Lutz Lorenz: Zu dem konkreten Fall kann ich mich nicht äußern. Aber ob Feuerwehr, Bauhofmitarbeiter, Beschäftigte einer Firma oder der Privatmann, der das Dach säubert – alle sollten vor Beginn an die Sicherheit denken. Auf ein Dach, bei dem sich die Balken biegen, mit der Schneefräse zu steigen, kann lebensgefährlich werden. Oftmals wird nicht beachtet, dass an Dächern für Belichtung und den Brandschutz Flächen aus Glas oder Plaste eingebracht wurden. Sie sind unter der Schneelast nicht sichtbar. Ebenso schnell kann der Schnee als Lawine ins Rutschen kommen. Deshalb sollten alle Beteiligten gut gesichert werden.

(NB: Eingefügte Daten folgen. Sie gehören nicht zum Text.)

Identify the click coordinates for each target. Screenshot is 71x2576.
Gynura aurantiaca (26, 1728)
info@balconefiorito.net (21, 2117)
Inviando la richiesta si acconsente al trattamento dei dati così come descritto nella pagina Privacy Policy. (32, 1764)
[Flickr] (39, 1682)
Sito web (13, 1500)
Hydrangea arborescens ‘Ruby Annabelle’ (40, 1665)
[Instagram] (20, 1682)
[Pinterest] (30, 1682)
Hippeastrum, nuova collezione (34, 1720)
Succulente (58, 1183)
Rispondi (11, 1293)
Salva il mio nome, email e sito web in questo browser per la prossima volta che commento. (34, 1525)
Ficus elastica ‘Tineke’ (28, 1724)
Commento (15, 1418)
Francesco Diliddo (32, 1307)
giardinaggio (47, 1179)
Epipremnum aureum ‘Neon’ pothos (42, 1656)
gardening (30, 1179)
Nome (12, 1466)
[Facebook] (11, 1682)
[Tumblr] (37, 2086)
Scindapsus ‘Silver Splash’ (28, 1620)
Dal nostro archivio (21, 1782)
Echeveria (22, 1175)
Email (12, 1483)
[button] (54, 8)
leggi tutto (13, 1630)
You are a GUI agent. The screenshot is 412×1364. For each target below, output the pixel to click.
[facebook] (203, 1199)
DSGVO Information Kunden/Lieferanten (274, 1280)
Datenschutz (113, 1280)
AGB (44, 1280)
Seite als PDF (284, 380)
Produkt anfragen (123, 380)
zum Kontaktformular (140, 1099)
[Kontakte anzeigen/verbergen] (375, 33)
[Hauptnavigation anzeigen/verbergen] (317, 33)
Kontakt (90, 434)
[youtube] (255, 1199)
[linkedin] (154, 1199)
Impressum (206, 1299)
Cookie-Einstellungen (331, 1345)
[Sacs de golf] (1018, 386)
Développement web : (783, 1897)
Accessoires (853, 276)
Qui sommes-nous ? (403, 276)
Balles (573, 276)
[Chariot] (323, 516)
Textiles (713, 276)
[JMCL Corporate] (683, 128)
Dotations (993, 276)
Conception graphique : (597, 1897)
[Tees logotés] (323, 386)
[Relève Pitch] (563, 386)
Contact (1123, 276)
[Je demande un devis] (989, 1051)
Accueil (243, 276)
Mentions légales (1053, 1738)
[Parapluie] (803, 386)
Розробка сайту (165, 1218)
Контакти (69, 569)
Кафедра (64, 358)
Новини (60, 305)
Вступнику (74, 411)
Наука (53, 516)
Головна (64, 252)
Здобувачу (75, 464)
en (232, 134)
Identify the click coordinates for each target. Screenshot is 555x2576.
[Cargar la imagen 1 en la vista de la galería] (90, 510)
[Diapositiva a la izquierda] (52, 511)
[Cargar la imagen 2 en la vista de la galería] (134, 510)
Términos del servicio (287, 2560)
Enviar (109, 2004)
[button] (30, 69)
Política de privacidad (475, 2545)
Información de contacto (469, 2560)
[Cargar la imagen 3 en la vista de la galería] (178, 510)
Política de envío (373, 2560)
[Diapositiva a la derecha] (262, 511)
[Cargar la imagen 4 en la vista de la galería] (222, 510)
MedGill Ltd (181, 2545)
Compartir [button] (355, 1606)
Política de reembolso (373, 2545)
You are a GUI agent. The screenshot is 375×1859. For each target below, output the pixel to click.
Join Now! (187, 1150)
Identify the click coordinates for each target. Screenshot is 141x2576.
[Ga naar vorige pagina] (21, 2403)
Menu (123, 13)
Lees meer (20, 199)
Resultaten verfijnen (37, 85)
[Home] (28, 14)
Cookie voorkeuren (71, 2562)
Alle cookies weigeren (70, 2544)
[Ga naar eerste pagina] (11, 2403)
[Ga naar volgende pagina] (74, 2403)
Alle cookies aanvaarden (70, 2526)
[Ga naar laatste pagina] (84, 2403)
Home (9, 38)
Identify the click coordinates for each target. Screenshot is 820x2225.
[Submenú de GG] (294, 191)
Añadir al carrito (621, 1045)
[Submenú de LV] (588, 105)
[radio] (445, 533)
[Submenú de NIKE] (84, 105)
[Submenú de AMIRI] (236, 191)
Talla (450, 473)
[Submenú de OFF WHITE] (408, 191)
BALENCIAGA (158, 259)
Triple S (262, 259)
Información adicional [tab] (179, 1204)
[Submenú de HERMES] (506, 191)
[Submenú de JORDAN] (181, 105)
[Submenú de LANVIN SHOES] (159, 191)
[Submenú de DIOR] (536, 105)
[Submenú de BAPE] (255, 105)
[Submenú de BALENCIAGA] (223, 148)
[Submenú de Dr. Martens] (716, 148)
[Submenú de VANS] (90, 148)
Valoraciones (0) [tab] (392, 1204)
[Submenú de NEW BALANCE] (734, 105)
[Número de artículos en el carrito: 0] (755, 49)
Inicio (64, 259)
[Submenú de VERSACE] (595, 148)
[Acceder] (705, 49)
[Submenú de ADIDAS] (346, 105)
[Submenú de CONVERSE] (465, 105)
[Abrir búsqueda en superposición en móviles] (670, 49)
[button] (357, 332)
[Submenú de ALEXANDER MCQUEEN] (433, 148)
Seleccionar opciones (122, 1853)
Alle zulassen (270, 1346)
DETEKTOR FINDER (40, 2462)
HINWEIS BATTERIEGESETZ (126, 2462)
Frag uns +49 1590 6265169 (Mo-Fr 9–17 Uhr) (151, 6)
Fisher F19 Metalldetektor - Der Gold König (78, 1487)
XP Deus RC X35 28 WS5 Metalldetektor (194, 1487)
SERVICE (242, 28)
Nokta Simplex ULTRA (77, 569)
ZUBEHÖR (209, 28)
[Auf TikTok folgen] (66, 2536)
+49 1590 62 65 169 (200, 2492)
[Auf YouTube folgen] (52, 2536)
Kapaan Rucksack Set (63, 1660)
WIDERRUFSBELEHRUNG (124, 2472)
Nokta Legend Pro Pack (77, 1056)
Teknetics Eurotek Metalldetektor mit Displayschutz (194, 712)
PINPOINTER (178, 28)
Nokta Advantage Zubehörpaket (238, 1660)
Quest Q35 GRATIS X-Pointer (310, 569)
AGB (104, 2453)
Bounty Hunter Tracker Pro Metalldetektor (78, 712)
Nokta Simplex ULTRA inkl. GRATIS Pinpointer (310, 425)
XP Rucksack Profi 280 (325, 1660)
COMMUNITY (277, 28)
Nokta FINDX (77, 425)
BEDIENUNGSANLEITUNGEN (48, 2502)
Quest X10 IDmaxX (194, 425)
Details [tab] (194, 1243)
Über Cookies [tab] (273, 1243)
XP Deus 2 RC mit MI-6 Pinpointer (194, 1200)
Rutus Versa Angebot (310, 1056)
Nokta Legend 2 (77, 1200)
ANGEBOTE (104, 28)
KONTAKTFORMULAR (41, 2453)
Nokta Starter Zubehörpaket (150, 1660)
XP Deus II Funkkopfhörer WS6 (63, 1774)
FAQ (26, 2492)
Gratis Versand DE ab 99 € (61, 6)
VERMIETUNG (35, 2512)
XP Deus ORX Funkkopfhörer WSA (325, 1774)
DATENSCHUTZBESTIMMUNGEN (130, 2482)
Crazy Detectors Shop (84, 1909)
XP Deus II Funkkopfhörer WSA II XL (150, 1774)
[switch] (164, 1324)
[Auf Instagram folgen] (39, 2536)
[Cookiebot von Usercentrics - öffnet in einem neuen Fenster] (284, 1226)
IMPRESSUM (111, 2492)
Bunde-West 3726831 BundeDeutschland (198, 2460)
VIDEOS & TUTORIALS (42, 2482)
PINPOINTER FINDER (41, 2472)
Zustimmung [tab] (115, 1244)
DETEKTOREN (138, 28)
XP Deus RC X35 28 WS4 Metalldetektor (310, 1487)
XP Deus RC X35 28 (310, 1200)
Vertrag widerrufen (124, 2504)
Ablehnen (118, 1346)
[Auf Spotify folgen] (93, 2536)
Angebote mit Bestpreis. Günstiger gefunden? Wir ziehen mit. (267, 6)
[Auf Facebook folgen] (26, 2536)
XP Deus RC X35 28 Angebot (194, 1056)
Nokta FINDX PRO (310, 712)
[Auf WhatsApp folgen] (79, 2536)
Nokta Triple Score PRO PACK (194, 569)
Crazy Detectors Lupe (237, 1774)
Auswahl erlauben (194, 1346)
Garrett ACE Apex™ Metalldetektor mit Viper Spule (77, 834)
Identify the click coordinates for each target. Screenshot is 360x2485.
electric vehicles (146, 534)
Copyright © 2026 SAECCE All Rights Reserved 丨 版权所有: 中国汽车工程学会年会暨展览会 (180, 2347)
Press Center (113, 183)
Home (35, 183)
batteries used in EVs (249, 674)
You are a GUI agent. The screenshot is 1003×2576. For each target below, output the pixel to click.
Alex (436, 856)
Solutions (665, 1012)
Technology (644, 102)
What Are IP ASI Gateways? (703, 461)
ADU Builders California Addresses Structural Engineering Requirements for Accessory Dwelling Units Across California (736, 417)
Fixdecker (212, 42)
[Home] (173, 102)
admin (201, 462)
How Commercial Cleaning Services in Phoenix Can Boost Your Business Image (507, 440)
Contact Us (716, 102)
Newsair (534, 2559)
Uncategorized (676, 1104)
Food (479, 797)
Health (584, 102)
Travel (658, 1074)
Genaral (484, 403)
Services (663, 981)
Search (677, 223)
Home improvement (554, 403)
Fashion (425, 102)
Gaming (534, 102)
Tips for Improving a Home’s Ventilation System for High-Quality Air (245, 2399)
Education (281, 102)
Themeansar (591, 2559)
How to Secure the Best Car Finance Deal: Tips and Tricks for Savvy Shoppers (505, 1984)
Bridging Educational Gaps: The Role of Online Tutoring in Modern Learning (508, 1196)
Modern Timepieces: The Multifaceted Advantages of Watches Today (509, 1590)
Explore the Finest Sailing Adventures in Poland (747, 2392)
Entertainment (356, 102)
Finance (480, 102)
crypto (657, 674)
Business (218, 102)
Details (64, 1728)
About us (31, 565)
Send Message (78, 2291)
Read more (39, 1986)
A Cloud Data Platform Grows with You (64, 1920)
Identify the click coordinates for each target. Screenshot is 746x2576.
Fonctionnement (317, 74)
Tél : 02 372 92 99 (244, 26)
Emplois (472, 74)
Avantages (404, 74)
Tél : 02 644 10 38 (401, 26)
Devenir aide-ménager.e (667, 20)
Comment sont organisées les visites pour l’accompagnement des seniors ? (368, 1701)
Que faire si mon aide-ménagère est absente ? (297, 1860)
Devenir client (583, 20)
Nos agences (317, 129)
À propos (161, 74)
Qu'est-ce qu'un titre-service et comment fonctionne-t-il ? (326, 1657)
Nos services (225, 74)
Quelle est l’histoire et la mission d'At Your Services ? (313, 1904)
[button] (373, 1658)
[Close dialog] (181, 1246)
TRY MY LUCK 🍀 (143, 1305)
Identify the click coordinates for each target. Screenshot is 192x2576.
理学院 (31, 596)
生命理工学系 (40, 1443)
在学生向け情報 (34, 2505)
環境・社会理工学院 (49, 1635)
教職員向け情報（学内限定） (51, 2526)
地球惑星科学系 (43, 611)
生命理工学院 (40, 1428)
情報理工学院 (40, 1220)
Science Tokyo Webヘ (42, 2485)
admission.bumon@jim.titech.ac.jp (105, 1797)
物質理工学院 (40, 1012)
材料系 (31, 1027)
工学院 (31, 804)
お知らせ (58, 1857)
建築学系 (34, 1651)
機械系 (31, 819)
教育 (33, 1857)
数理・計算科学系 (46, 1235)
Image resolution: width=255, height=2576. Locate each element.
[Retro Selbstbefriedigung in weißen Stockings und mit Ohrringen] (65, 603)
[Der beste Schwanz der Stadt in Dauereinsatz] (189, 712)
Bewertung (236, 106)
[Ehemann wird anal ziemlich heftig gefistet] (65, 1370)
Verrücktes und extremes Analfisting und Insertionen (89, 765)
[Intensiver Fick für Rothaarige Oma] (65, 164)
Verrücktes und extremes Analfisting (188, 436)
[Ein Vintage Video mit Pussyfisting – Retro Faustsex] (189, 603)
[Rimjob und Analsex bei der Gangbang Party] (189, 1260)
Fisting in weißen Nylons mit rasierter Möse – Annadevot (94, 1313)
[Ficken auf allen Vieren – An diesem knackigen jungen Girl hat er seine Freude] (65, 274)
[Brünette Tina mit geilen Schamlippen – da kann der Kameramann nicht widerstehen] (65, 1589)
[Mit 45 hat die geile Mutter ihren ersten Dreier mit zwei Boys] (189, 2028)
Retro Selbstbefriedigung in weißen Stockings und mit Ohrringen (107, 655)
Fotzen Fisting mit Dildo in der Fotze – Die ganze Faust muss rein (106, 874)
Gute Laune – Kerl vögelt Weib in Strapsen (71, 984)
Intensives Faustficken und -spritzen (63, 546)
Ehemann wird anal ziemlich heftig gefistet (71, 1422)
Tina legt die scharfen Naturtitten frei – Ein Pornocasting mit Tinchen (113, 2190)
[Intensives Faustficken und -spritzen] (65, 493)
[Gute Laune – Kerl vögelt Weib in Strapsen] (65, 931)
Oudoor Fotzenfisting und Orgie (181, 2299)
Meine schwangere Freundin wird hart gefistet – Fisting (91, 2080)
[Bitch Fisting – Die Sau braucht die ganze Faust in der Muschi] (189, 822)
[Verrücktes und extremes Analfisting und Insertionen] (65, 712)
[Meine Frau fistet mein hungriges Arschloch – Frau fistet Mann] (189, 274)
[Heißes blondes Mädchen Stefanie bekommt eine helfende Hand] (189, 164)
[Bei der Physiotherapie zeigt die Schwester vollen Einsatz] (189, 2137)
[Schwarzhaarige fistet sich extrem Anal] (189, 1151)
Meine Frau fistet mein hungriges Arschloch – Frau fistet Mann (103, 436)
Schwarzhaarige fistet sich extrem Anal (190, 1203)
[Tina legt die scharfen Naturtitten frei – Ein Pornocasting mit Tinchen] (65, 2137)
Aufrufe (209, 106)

Freie Presse: Schnee bereitet nicht nur auf Dächern Probleme. Die Krumhermersdorfer Wehr fordert Einwohner auf, Hydranten frei zu halten. Ein richtiges Vorgehen?
Lutz Lorenz: Es stimmt, die Feuerwehr kann nicht alle Hydranten frei halten. In den Satzungen der Kommunen ist geregelt, wer dafür zuständig ist. Natürlich ist es sinnvoll, wenn Anwohner die Fläche um einen Hydranten von Schnee säubern. Denn wenn erst noch ein vereister Hydrant freigehackt werden muss, vergehen bei einem Brand wertvolle Minuten.